The story of Dark Shadows begins with Dan Curtis, the Emmy-winning producer of CBS Golf Classic, who was looking for a new project. One morning, Curtis told his wife that he had dreamed the opening of a soap opera - a young woman on a train, travelling to a small New England town to take up a position as governess in a forbidding mansion by the sea. His wife thought it sounded promising, so the charismatic Curtis pitched the story to a studio executive over lunch that same day, and a legend was born1.

At the time, the legend seemed very far away. ABC, the network that aired Dark Shadows, was in serious trouble with ratings, and had very few affiliates2 carrying its daytime programming. And at first the series was not very different from the usual soap opera fare - lots of brooding atmosphere, but a fairly naturalistic storyline concerned largely with family secrets. But after a year, faced with imminent cancellation, Curtis decided to 'go supernatural' with a ghost or two3. The ratings rose. When Curtis decided to add a vampire to the storyline, originally intending to 'stake' him after nine weeks, the ratings soared.


Now Curtis was stuck with Barnabas Collins, a vampire character who was receiving more fan letters every week than his alleged leading character, governess Victoria Winters. Curtis therefore had to figure out how to keep both the vampire and the whole soap opera alive.

■ SOURCE MATERIAL
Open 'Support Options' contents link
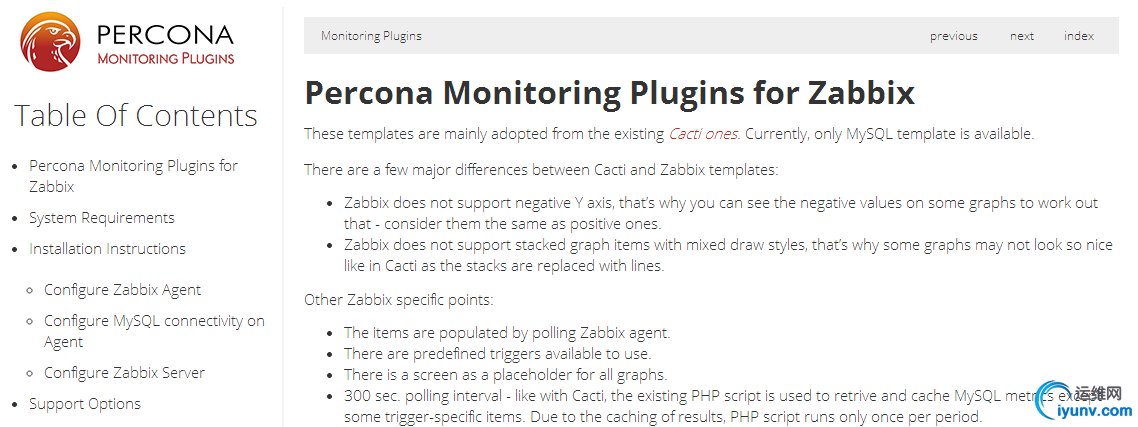(84, 404)
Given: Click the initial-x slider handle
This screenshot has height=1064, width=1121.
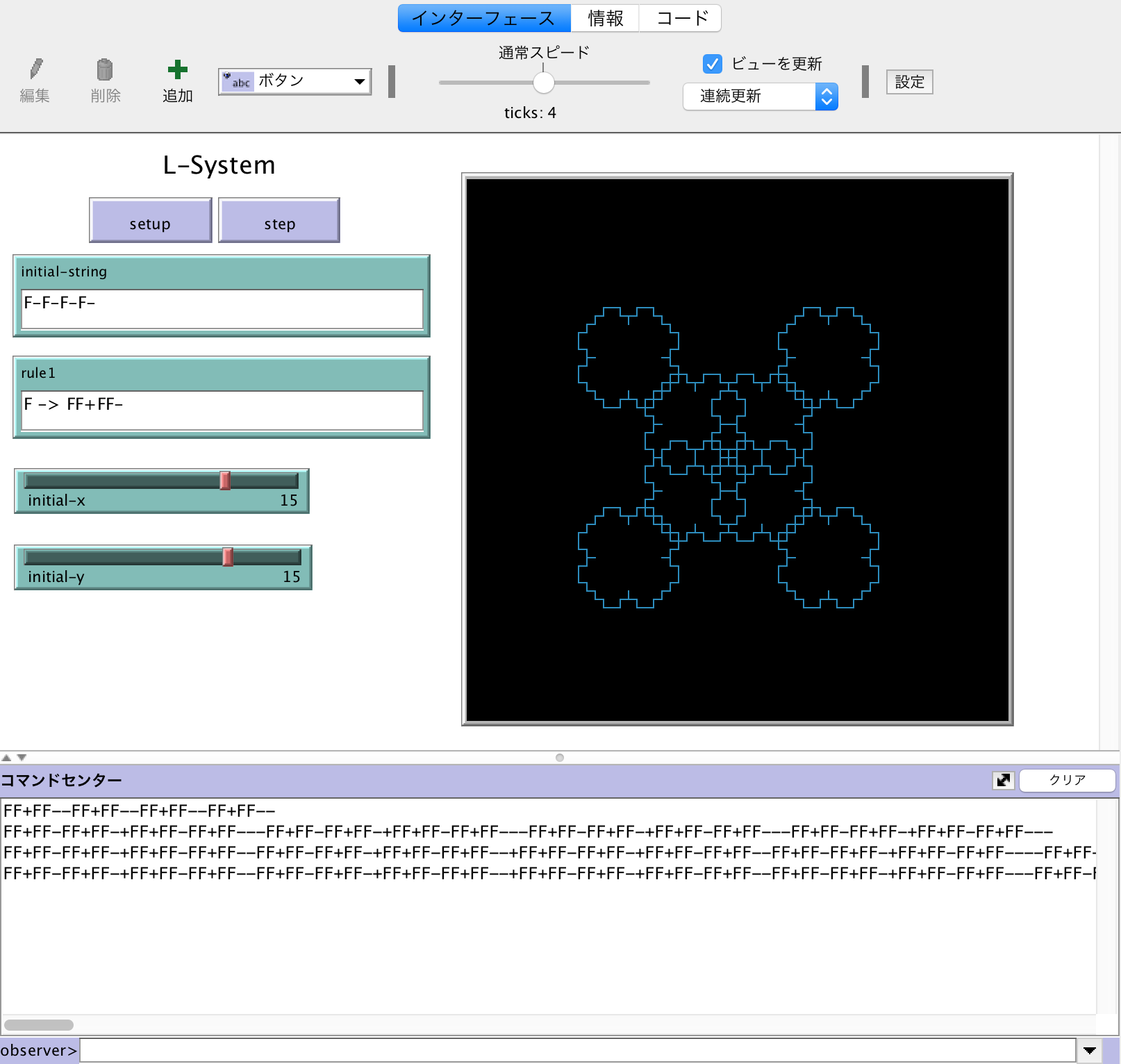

■ OBJECTIVES
A. Could you copy the Dark Shadows passage word for word, between "Now Curtis was" and "soap opera alive.", inclusive?
B. Answer these questions from the Dark Shadows passage:
(i) Which program had earned Dan Curtis an Emmy as its producer?
(ii) For how many weeks did Curtis first plan to keep the vampire before having him staked?
(iii) Which character was supposedly the lead but got fewer fan letters each week than Barnabas Collins?

■ ANSWERS PROVIDED
A.
Now Curtis was stuck with Barnabas Collins, a vampire character who was receiving more fan letters every week than his alleged leading character, governess Victoria Winters. Curtis therefore had to figure out how to keep both the vampire and the whole soap opera alive.

B.
(i) CBS Golf Classic
(ii) Nine weeks
(iii) The governess Victoria Winters